A Liberdade é Linda: “Tinnitus”
Por Paulo Allegrini
Novo filme de Gregório Graziosi surpreende pela elegância e estilo
Uma piscina. Duas nadadoras. Um impasse. O som ao redor. Isto é parte do universo do segundo filme do paulistano Gregório Graziosi, multi-premiado cineasta com seus curtas (Cannes, Locarno, Toronto) e com “Obra”, seu primeiro longa. “Tinnitus” exibido no prestigioso Festival de Karlovy Vary, no qual Glauber estreou seu “Barravento”, estreia agora no Brasil, em Gramado, é uma prova de que a “síndrome do segundo longa” pode ser superada, desde que haja fôlego para isso. E nessa raia, Graziosi deu provas de que fôlego não falta.
A estrutura em vertigem, desse novo filme, dá o tom desde o inicio da trama, e se é de competição que estamos falando, é porque ela é a palavra de ordem nos dias de hoje. Graziosi não esconde seu desejo de explicitar a disputa, a inveja, a rasteira, o golpe, como motor da história (humana, aliás), recriando, para nosso espanto, quase que um “Showgirls” aquático. Sempre na chave do World Cinema.
A imagem que revela o som. O som que revela a possível surdez. O zumbido no ouvido de Marina, a personagem principal, gera angústia e toda sorte de desalinhos e desavenças na sua trajetória fílmica. O mundo do nado sincronizado, e olímpico, é desvendado com todas as nuances de um Tsai Ming Liang e de um Jacques Audiard (“Ferrugem e Osso”), aliás Tsai pode ser interpretado, em “Tinnitus”, como o Louco da Liberdade, tal a força com que o filme de Graziosi mescla o transe de duas metrópoles irmãs: São Paulo e Tóquio. Ambas embebidas em mistério hitchcockiano, do início ao fim.
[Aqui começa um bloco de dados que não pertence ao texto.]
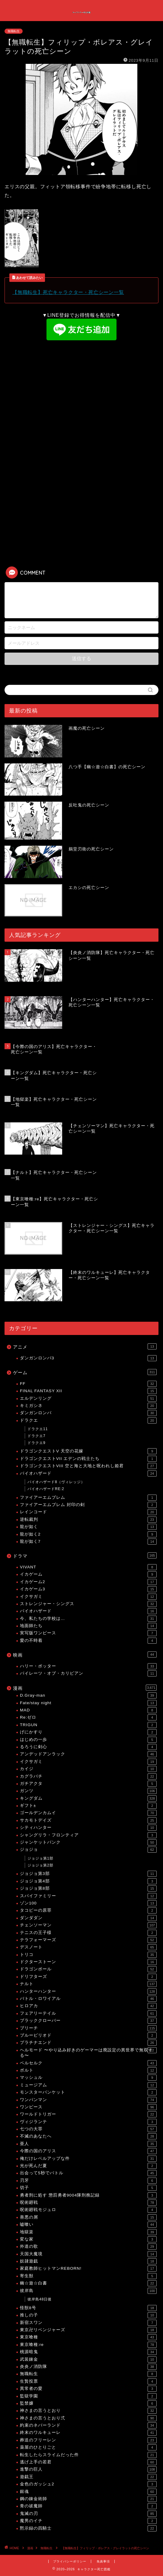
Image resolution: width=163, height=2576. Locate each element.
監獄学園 (88, 2396)
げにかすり (88, 1732)
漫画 (85, 1688)
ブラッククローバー (88, 2021)
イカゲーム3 (88, 1589)
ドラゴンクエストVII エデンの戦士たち (88, 1459)
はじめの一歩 (88, 1740)
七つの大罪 (88, 2129)
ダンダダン (88, 1918)
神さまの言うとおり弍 (88, 2418)
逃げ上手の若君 (88, 2462)
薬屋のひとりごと (88, 2447)
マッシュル (88, 2078)
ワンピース (88, 2107)
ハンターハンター (88, 1991)
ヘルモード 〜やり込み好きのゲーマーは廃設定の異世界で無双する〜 (88, 2052)
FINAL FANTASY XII (88, 1391)
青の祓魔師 (88, 2506)
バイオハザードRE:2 (45, 1489)
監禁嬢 (88, 2403)
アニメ (85, 1346)
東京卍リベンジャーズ (88, 2330)
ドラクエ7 (36, 1436)
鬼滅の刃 (88, 2514)
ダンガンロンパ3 (88, 1358)
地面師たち (88, 1626)
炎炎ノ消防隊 (88, 2367)
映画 (85, 1654)
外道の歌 (88, 2247)
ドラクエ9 (36, 1443)
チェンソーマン (88, 1925)
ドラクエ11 (37, 1429)
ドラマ (85, 1555)
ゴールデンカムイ (88, 1813)
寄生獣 (88, 2276)
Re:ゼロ (88, 1717)
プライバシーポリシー (69, 2561)
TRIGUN (88, 1725)
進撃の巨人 (88, 2469)
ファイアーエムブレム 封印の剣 (88, 1505)
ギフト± (88, 1806)
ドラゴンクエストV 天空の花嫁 (88, 1451)
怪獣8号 (88, 2308)
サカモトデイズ (88, 1820)
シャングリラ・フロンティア (88, 1835)
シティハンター (88, 1828)
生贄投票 (88, 2381)
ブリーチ (88, 2028)
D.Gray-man (88, 1695)
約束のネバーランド (88, 2425)
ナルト (88, 1984)
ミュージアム (88, 2085)
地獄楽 (88, 2232)
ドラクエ (88, 1420)
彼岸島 (88, 2291)
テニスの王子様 (88, 1933)
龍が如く (88, 1527)
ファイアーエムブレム (88, 1498)
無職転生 (14, 31)
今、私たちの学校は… (88, 1619)
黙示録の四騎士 (88, 2528)
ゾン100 (88, 1903)
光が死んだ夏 (88, 2166)
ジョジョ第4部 (88, 1881)
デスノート (88, 1947)
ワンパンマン (88, 2100)
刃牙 (88, 2181)
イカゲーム (88, 1574)
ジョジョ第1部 (40, 1858)
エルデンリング (88, 1399)
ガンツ (88, 1791)
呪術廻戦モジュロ (88, 2210)
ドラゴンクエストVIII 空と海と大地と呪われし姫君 (88, 1466)
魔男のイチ (88, 2521)
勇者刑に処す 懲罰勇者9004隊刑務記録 (88, 2195)
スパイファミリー (88, 1896)
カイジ (88, 1769)
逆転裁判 (88, 1520)
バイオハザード (88, 1473)
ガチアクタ (88, 1784)
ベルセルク (88, 2063)
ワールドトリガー (88, 2114)
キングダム (88, 1798)
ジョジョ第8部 (88, 1888)
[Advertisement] (81, 390)
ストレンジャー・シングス (88, 1604)
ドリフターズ (88, 1977)
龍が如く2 (88, 1534)
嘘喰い (88, 2225)
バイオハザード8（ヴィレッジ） (56, 1482)
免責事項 (103, 2561)
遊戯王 (88, 2477)
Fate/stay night (88, 1703)
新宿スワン (88, 2323)
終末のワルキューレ (88, 2433)
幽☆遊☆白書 (88, 2283)
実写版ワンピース (88, 1633)
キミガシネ (88, 1406)
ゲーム (85, 1372)
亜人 (88, 2144)
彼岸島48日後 (39, 2299)
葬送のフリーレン (88, 2440)
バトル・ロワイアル (88, 1999)
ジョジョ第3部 (88, 1874)
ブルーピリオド (88, 2035)
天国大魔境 (88, 2254)
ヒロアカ (88, 2006)
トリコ (88, 1955)
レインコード (88, 1512)
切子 (88, 2188)
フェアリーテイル (88, 2013)
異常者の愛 (88, 2389)
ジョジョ (88, 1850)
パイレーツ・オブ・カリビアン (88, 1673)
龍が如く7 (88, 1542)
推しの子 (88, 2315)
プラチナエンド (88, 2043)
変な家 (88, 2239)
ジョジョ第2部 (40, 1865)
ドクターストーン (88, 1962)
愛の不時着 (88, 1641)
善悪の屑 (88, 2217)
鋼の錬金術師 (88, 2499)
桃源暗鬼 (88, 2352)
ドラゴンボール (88, 1969)
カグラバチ (88, 1776)
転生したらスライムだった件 (88, 2455)
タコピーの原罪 (88, 1910)
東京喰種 (88, 2337)
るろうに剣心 (88, 1747)
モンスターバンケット (88, 2092)
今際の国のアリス (88, 2151)
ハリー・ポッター (88, 1666)
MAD (88, 1710)
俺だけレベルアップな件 (88, 2159)
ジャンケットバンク (88, 1842)
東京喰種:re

Um cinema para Cegos e Surdos? Talvez a dificuldade do espectador médio, quase sempre alienado pelos “Vingadores”, no acesso a essa obra de Graziosi, seja o fato de o cineasta transitar num espectro cinematográfico de amplitude vasta e referencial estético complexo. De início temos ecos de Leni Riefenstahl, para em seguida cairmos no universo de David Cronenberg (de quem Graziosi é fã declarado), com “Crash”, para no final invadir o terreno caudaloso de Antonioni (a cena da Bola Vermelha), Kon Ichikawa (o Gato Preto que aparece de surpresa) e, é claro, Hitchcock: um corpo que cai... na piscina!
Mas, superado esse esforço, o espectador é recompensado com uma série de eventos físicos, e metafísicos, dignos de um mestre (zen), na pele, por exemplo, de um majestoso Antônio Pitanga. Existe no enredo um embate entre a fluidez das relações, dos diversos personagens, e a rigidez do esporte. O código espartano esbarra na lassidão dionisíaca, e com isso, a trama se desenvolve através de uma atmosfera onírica que toma conta da fita do meio para o fim, quando temos a cena antológica da Sala de Cinema, na qual as personagens dormem. Dormir no filme é sonhar?
Fica claro que Graziosi e sua equipe fizeram uma extensa e exaustiva pesquisa sobre o que é ser uma atleta olímpica de nado sincronizado, o mito do “Doppelgänger, e o que significa cair mil, duas mil vezes numa piscina e lentamente perder a audição. Tudo isso para permitir uma submersão do espectador, em nível catártico e sistêmico, sem deixar de lado a sensação de vivermos imersos numa gigantesca piscina de prédios, arranha-céus, estampados sobre um temeroso céu cinza, de dar medo. As profundezas da alma, nos entregam a maior redenção, estamos finalmente livres. A liberdade é linda. “Tinnitus” nos leva da exuberância ao esplendor. Ou, parafraseando uma das personagens de Graziosi, para ver esse filme você “não precisa ter medo!”, basta estar de olhos e ouvidos abertos. Sempre.